Some scientists have speculated that, as glaciers continue to melt, the release of ancient microbes could be harmful to modern organisms.

But Bidle called that a remote possibility, as the recovered bacteria were not the kind that cause disease. Nor were numerous fragments of DNA from a variety of other microbes in the samples.

Rather, Bidle said, some of the genes the team recovered from the fragments might someday prove useful in fighting disease.

Among the genes were some that enabled the ancient bacteria to resist certain natural antibiotics that were present in the environment at the time.

That genetic material might allow scientists to work backward and develop new antibiotics for bugs that have developed resistance to today's drugs, Falkowski said.

Ordinarily, bacteria are constantly evolving in response to changing conditions in their environment - a process that plays out quickly because they can reproduce in as little as a half-hour. But the Rutgers samples had remained unchanged.

"This type of very rapid evolution has been frozen for eight million years, literally and figuratively, in these ice samples," Falkowski said.

Still unclear is how the bacteria stayed alive for so long. One possibility is that they remained dormant. Another is that they sustained themselves with a low level of metabolism, enabled by the presence of thin films of water that remain unfrozen even within a glacier, said Brent Christner, a Louisiana State University biologist who studies Antarctic bacteria.

Another possibility would be that the bacteria are not eight million years old after all - either because the age of the ice was miscalculated or newer microbes contaminated the ice samples.

The scientists took rigorous steps to guard against these problems.
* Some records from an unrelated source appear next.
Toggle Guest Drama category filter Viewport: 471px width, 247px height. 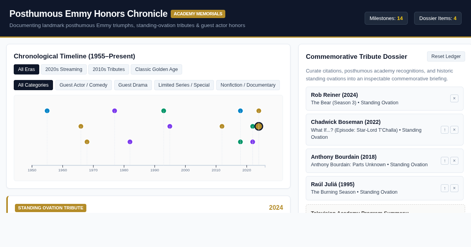pyautogui.click(x=133, y=85)
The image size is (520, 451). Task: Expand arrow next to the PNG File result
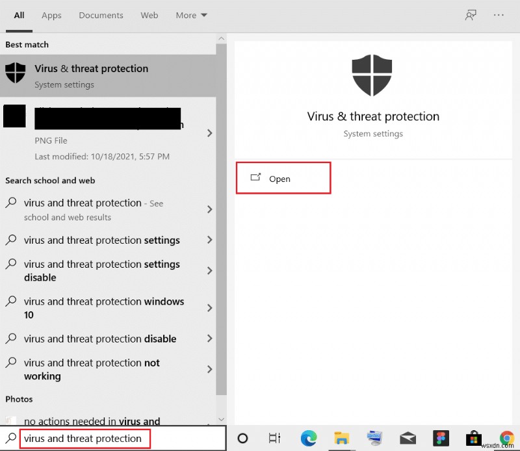click(209, 133)
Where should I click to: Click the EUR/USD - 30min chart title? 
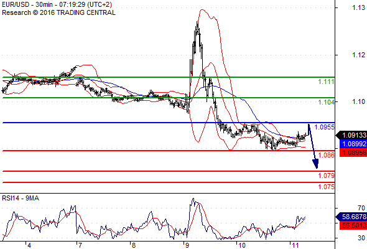coord(57,5)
In addition to the careful handling in the Rutgers lab, Boston University's Marchant determined that there was no intrusion of modern bacteria at the site in Antarctica - an environment believed to resemble, in some ways, the surface of Mars.

Estimates for the age of the ice were calculated using several methods, including one that involved dating nearby rock samples.

Certain isotopes of helium and neon are formed when cosmic rays interact with minerals in rock. The more of these isotopes that is present in a sample, the older the rock and thus the nearby ice, Marchant said.

Whatever its age, the continued discovery of icebound life echoes a similar shift decades ago. Scientists used to think the deep sea was also devoid of life, Montana State's Priscu said. No longer.

"We're seeing history repeat itself here," he said, "in one of our last unexplored frontiers."